AIM ▸ Rewrite the records from the line containing "Open the three-dot more options menu" through the line containing "pos(483,486)", both included, as a Markdown table with the columns Row and Entry. Number the rows and leave out blank lines.

GIVEN DATA ▸
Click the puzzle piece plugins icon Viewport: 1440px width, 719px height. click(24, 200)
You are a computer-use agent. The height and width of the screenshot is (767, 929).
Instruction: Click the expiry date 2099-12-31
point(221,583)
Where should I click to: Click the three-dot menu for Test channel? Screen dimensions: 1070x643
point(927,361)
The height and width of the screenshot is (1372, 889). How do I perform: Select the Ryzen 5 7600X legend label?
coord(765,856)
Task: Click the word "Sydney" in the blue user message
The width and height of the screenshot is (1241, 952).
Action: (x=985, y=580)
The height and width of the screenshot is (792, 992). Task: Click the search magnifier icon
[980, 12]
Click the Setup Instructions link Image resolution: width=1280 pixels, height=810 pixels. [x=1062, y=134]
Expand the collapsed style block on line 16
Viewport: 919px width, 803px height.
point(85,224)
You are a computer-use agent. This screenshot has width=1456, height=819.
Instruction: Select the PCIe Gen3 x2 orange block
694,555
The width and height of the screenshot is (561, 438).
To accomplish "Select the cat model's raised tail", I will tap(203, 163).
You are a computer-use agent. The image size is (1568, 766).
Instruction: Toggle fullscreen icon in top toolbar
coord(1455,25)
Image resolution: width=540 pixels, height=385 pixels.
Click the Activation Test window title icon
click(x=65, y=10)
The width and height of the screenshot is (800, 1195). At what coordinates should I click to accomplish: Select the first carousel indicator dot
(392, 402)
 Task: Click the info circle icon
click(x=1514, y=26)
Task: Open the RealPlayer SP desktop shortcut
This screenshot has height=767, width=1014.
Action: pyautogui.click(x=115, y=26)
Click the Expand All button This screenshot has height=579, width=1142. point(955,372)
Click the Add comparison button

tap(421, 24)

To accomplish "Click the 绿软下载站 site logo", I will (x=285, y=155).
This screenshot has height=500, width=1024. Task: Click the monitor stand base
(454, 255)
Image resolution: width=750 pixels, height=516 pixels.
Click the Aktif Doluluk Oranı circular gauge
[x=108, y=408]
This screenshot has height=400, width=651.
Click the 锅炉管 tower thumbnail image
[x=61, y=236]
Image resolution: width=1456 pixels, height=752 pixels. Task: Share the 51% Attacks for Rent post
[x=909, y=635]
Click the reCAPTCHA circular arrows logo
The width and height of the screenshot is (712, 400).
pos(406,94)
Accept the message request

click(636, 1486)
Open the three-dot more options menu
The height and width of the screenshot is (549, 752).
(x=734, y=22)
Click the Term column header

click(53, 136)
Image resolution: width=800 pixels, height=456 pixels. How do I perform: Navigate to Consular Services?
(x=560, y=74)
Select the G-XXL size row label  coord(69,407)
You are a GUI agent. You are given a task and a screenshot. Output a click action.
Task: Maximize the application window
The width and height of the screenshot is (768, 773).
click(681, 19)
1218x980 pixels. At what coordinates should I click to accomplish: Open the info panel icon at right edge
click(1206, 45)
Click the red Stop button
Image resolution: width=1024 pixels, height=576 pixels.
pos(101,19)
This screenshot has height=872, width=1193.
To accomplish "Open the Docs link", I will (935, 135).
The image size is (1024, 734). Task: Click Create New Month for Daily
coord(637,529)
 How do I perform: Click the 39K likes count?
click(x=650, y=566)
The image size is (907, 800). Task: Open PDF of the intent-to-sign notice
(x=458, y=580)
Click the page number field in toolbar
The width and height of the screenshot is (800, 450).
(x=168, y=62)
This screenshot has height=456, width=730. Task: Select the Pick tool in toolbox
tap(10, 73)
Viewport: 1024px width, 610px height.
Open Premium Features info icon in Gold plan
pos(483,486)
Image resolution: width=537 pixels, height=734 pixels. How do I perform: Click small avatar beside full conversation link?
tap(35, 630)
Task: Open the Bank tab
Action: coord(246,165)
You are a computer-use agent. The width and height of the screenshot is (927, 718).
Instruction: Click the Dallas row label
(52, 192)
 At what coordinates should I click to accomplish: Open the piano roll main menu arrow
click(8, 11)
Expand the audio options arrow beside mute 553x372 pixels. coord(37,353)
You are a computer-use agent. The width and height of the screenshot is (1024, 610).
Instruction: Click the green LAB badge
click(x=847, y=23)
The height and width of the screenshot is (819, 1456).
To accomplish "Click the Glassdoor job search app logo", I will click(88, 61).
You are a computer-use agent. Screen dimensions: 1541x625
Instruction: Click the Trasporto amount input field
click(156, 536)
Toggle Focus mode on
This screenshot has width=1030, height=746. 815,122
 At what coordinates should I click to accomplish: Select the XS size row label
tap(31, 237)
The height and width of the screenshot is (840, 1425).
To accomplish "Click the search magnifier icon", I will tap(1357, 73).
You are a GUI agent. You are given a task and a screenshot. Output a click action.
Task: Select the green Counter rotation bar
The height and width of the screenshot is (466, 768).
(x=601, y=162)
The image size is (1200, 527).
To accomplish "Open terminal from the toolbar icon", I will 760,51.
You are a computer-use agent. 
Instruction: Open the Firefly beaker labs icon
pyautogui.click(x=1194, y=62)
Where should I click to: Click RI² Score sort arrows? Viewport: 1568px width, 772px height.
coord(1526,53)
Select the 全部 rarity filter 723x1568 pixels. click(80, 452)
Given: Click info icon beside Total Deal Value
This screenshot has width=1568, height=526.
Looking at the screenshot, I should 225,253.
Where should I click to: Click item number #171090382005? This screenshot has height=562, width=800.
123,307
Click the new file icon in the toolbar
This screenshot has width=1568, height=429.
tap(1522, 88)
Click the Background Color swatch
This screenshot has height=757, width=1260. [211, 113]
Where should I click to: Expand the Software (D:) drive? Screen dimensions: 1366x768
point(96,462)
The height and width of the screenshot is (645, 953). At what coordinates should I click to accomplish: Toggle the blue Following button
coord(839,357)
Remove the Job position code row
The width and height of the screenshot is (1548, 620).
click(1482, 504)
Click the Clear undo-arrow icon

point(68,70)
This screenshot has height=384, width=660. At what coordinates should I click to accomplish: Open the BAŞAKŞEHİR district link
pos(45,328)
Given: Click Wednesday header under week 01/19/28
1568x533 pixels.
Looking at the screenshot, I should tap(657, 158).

WRITTEN ANSWER ▸
| Row | Entry |
|---|---|
| 1 | Open the three-dot more options menu |
| 2 | The height and width of the screenshot is (549, 752). |
| 3 | (x=734, y=22) |
| 4 | Click the Term column header |
| 5 | click(53, 136) |
| 6 | Image resolution: width=800 pixels, height=456 pixels. How do I perform: Navigate to Consular Services? |
| 7 | (x=560, y=74) |
| 8 | Select the G-XXL size row label  coord(69,407) |
| 9 | You are a GUI agent. You are given a task and a screenshot. Output a click action. |
| 10 | Task: Maximize the application window |
| 11 | The width and height of the screenshot is (768, 773). |
| 12 | click(681, 19) |
| 13 | 1218x980 pixels. At what coordinates should I click to accomplish: Open the info panel icon at right edge |
| 14 | click(1206, 45) |
| 15 | Click the red Stop button |
| 16 | Image resolution: width=1024 pixels, height=576 pixels. |
| 17 | pos(101,19) |
| 18 | This screenshot has height=872, width=1193. |
| 19 | To accomplish "Open the Docs link", I will (935, 135). |
| 20 | The image size is (1024, 734). Task: Click Create New Month for Daily |
| 21 | coord(637,529) |
| 22 |  How do I perform: Click the 39K likes count? |
| 23 | click(x=650, y=566) |
| 24 | The image size is (907, 800). Task: Open PDF of the intent-to-sign notice |
| 25 | (x=458, y=580) |
| 26 | Click the page number field in toolbar |
| 27 | The width and height of the screenshot is (800, 450). |
| 28 | (x=168, y=62) |
| 29 | This screenshot has height=456, width=730. Task: Select the Pick tool in toolbox |
| 30 | tap(10, 73) |
| 31 | Viewport: 1024px width, 610px height. |
| 32 | Open Premium Features info icon in Gold plan |
| 33 | pos(483,486) |